If everything is in order, as it happens most of the times, you’ll agree a date where to sign the final deed of sale with the Notary Public who is in charge to draft the deed, to verify the documents related to the real estate property and to register the deed.

With the mutual signing of the final deed, the ownership of the real property will be transferred, the agreement will be registered in the public real estate register, and the keys of the real estate will be given to you. If you need, you can appoint someone that will purchase the real estate in your name and on your behalf. In this case, a notarised power of attorney will be needed.

If you don’t know the Italian language, the final deed shall be necessarily translated into English or in another language you declare to understand.

With the final deed of sale, you’ll have to pay the balance and the deed shall indicate both the mediator and seller’s means of payment. On the same day, if requested, the loan will be released and the money will be transferred to the seller.



Mediator: if you signed the preliminary agreement through a mediator, you’ll pay him/her an amount between 2% plus VAT and 5% plus VAT of the price agreed.

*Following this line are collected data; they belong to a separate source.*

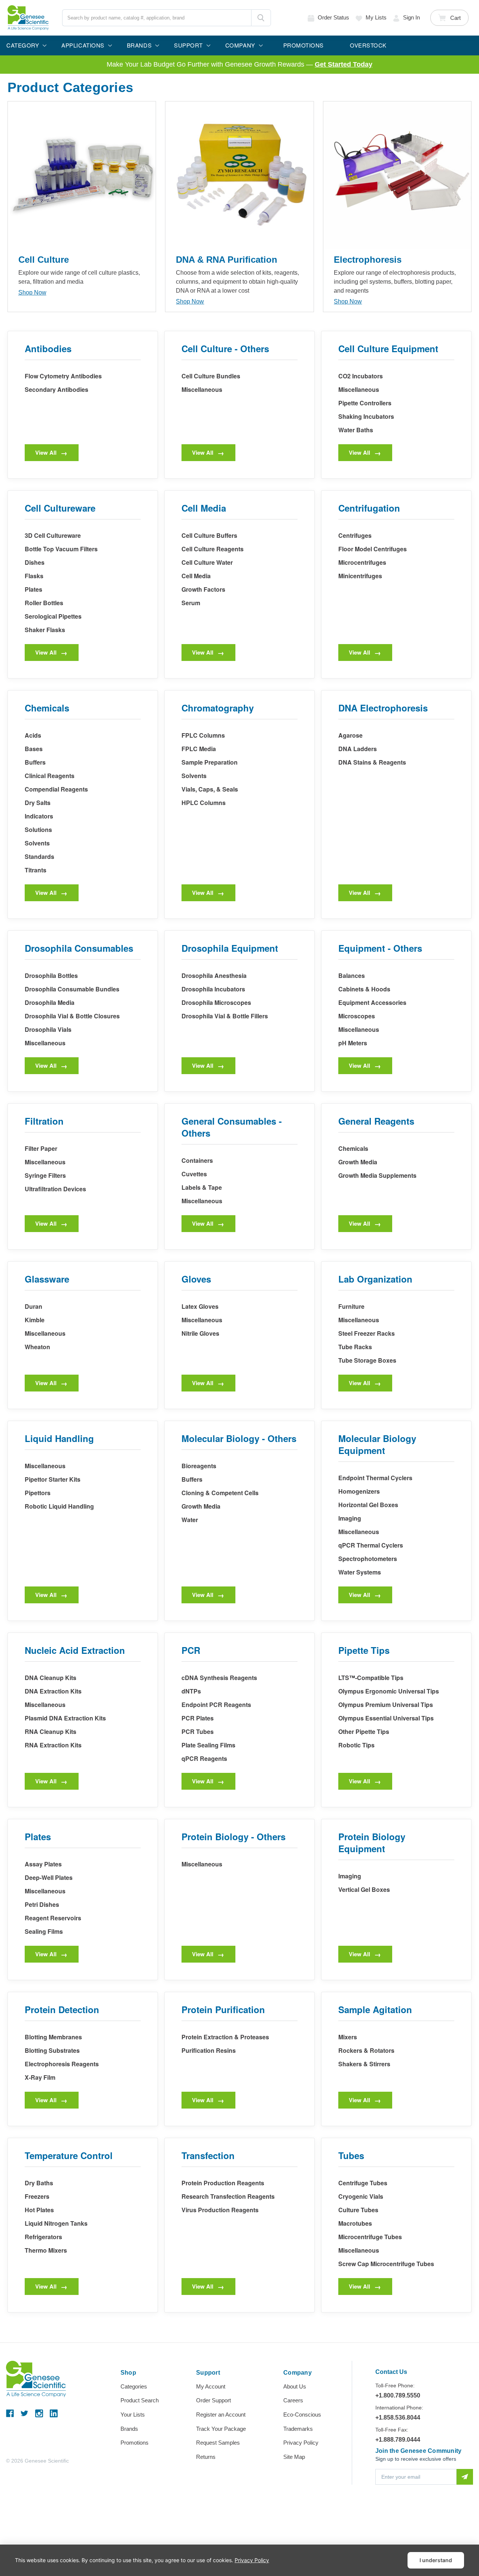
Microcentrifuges (362, 562)
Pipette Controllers (364, 403)
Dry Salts (38, 802)
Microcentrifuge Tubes (370, 2236)
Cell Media (196, 575)
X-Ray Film (40, 2077)
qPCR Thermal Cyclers (370, 1545)
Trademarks (298, 2429)
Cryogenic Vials (360, 2196)
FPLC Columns (203, 735)
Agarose (350, 735)
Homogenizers (359, 1491)
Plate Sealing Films (208, 1745)
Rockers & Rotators (366, 2050)
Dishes (35, 562)
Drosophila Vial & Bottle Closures (72, 1016)
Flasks (34, 575)
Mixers (347, 2037)
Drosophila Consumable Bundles (72, 989)
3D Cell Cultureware (53, 535)
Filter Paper (41, 1148)
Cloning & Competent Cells (220, 1492)
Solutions (38, 829)
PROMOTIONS (303, 45)
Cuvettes (194, 1174)
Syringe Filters (45, 1175)
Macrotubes (355, 2223)
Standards (39, 856)
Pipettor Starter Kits (52, 1479)
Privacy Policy (300, 2442)
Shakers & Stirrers (364, 2064)
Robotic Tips (356, 1745)
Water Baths (355, 430)
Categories (133, 2386)
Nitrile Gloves (200, 1333)
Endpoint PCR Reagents (216, 1704)
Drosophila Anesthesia (214, 975)
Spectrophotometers (367, 1558)
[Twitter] (24, 2413)
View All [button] (46, 452)
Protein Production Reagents (222, 2183)
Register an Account (220, 2414)
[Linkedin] (54, 2413)
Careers (293, 2400)
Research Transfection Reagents (228, 2196)
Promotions (134, 2442)
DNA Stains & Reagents (372, 762)
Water (189, 1519)
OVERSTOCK (368, 45)
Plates (33, 589)
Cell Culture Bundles (210, 376)
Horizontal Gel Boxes (368, 1504)
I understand (435, 2560)
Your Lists (132, 2414)
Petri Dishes (42, 1904)
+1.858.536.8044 (397, 2417)
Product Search (139, 2400)
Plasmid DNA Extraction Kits (65, 1718)
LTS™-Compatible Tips (370, 1677)
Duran (33, 1306)
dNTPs (191, 1691)
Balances (351, 975)
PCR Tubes (197, 1731)
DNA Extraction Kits (53, 1691)
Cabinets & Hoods (364, 989)
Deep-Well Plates (49, 1877)
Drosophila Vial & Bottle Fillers (224, 1016)
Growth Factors (203, 589)
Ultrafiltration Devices (55, 1189)
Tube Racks (355, 1346)
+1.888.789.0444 (397, 2439)
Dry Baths (39, 2183)
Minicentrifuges (360, 575)
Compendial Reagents (56, 789)
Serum (190, 602)
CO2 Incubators (360, 376)
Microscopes (356, 1016)
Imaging (349, 1518)
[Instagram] (39, 2413)
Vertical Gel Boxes (364, 1889)
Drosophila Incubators (213, 989)
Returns (206, 2457)
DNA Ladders (357, 748)
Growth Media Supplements (377, 1175)
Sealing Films (44, 1931)
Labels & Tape (201, 1187)
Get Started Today (343, 64)
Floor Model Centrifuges (372, 549)
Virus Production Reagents (220, 2209)
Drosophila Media (49, 1002)
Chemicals (353, 1148)
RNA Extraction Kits (53, 1745)
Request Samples (218, 2442)
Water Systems (359, 1572)
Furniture (351, 1306)
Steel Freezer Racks (366, 1333)
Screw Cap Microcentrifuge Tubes (386, 2263)
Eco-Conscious (302, 2414)
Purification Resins (208, 2050)
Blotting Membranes (53, 2037)
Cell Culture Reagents (212, 549)
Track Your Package (221, 2429)
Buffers (35, 762)
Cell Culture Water (207, 562)
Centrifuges (355, 535)
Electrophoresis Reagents (62, 2064)
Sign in (411, 17)
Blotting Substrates (52, 2050)
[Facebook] (10, 2413)
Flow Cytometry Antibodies (63, 376)
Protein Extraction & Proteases (225, 2037)
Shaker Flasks (45, 629)
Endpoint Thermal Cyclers (375, 1477)
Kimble (35, 1320)
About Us (294, 2386)
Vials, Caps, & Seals (209, 789)
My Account (210, 2386)
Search (261, 17)
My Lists (376, 17)
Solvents (37, 843)
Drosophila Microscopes (216, 1002)
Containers (197, 1160)
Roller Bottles (44, 602)
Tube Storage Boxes (367, 1360)
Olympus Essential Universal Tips (386, 1718)
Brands (129, 2429)
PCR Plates (197, 1718)
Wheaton (37, 1346)
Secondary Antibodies (56, 389)
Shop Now (32, 292)
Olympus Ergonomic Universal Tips (388, 1691)
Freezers (37, 2196)
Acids (33, 735)
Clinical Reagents (49, 775)
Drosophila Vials (48, 1029)
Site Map (294, 2457)
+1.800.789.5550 (397, 2395)
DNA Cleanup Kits (50, 1677)
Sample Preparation (209, 762)
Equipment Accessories (372, 1002)
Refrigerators (43, 2236)
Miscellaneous (201, 389)
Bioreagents (198, 1465)
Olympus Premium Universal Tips (385, 1704)
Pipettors (38, 1492)
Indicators (39, 816)
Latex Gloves (200, 1306)
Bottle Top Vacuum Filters (61, 549)
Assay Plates (43, 1864)
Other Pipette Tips (363, 1731)
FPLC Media (198, 748)
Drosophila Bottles (51, 975)
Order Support (213, 2400)
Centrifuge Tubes (362, 2183)
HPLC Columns (203, 802)
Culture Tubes (358, 2209)
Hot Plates (39, 2209)
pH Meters (352, 1043)
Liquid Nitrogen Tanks (56, 2223)
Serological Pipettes (53, 616)
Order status (333, 17)
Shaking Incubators (366, 416)
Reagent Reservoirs (53, 1918)
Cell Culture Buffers (209, 535)
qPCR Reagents (204, 1758)
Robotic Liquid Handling (59, 1506)
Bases (34, 748)
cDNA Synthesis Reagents (219, 1677)
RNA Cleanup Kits (50, 1731)
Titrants (35, 870)
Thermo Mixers (46, 2250)
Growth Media (357, 1162)
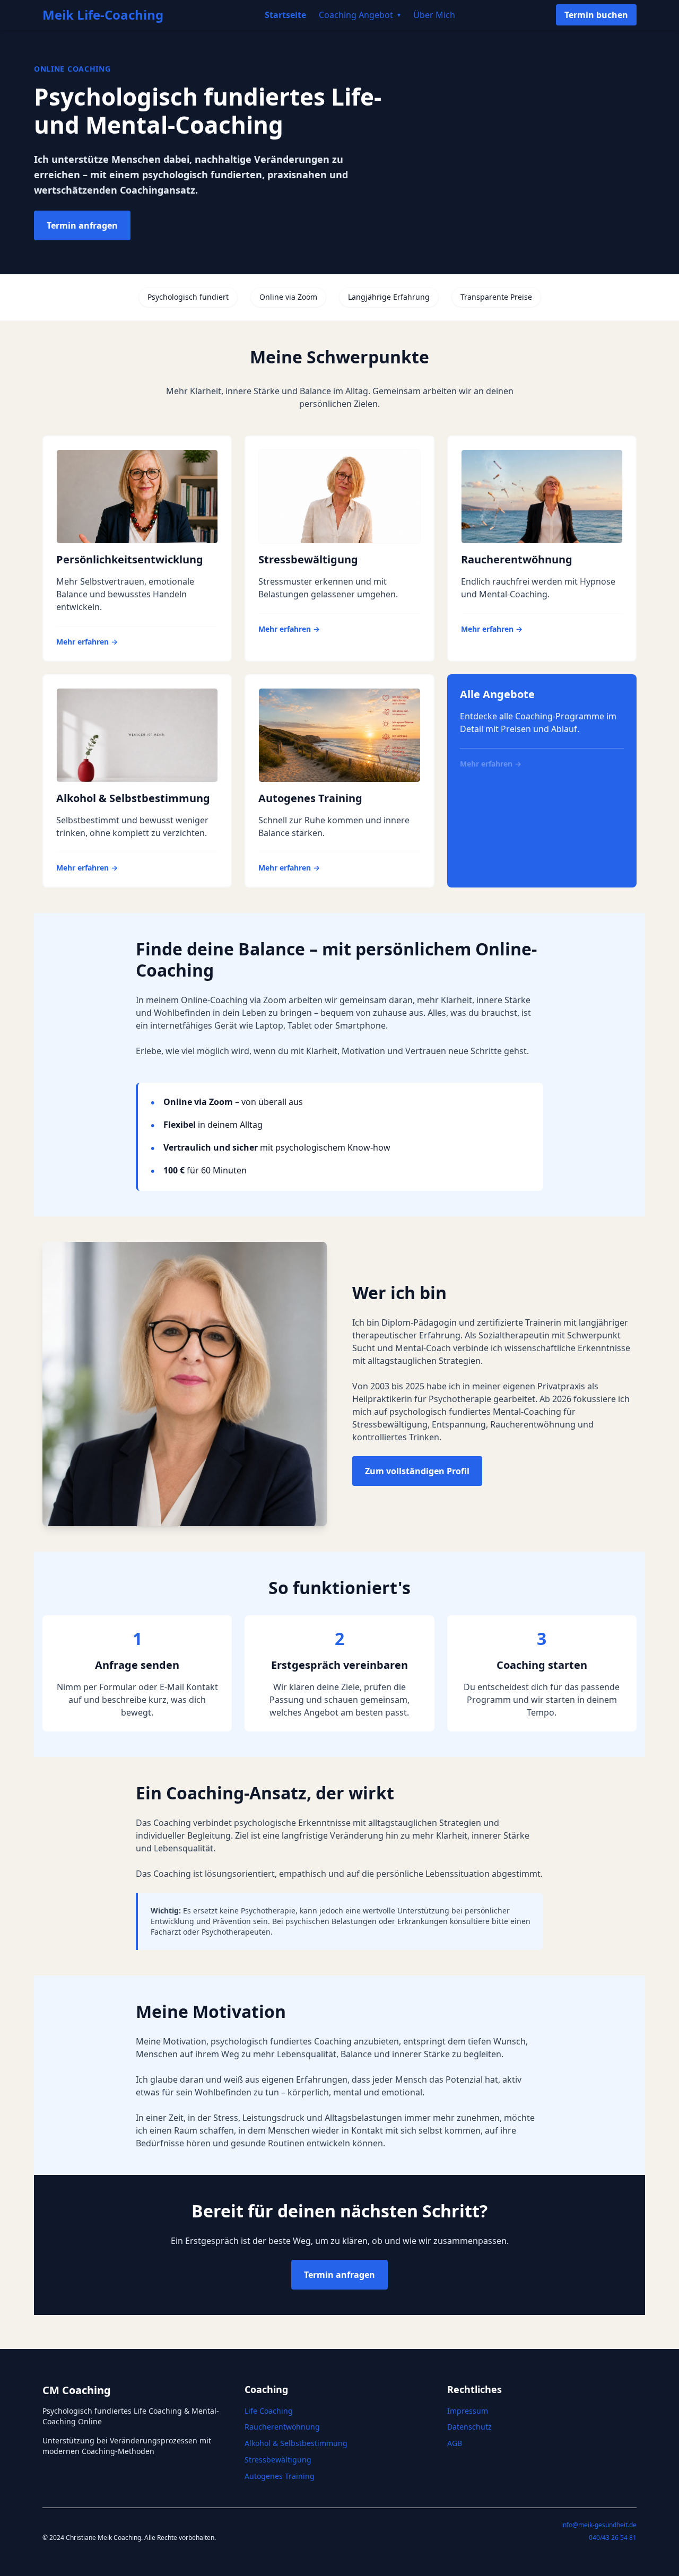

Register Tax: an amount equivalent to 9% of the real estate value, which can be calculated either on the value established by the revenue agency or on the price that you agreed.

Let’s say you are going to buy a real estate for residential use. The revenue agency sets a market value for every real estate in order to calculate its tax cost. This value may be equal or may differ from the price that you agreed. In this last case, we suggest that you opt for paying taxes in relation to the amount settled by the revenue agency, to avoid paying more taxes in the future.

You can pay 2% instead of 9% of the register tax if you decide to ask for the “prima casa” (first house) tax relief. If you do so, you have to establish your residing address at the real estate you purchased within 18 months from the purchase.

Mortgage Tax: you’ll also have to pay the mortgage tax and the cadastral tax respectively for € 50,00 each.

If you are buying the real estate from a construction company within 5 years from the building’s completion, you’ll pay 22% VAT if you are buying a luxury estate, or 10% VAT in any other case. You’ll pay 4% VAT if you buy a non-luxury estate and you ask for the “prima casa” tax relief. If it’s a luxury estate, you’ll pay the register tax, the mortgage tax and the cadastral tax for € 200,00 each. In any other case, they’ll be € 50,00 each.

You’ll also have to pay the Notary Public’s fees and, eventually, the translation fees.




The entire purchasing process can take from 2 to 10 months depending on the complexity of the negotiation and the amount of interventions needed.

It’s better to decide in advance if you want to buy a real estate for investment purposes or for living, because in this case the selection process shall be driven by other criteria besides your liking. Properties that are part of huge condominiums shall be avoided in any case, due to their uncomfortable living conditions (on average) and high maintenance and administration costs.

As a general rule, it is better to know beforehand any possible issues (i.e. the real estate compliance with the law) from the beginning, since this is possibly the heaviest task.

It is fundamental to be assisted by a professional throughout the entire process, so you won’t have any nasty surprises and you will get through this high bureaucracy process easily.

The main advantage of this high bureaucracy process lies in the fact that after the purchase, it’s pretty sure you won’t have any trouble of any kind related to the property ownership and to the purchase taxation. Also, consider that once the preliminary agreement is signed, there’ll be fewer possibilities that the deal won’t take place.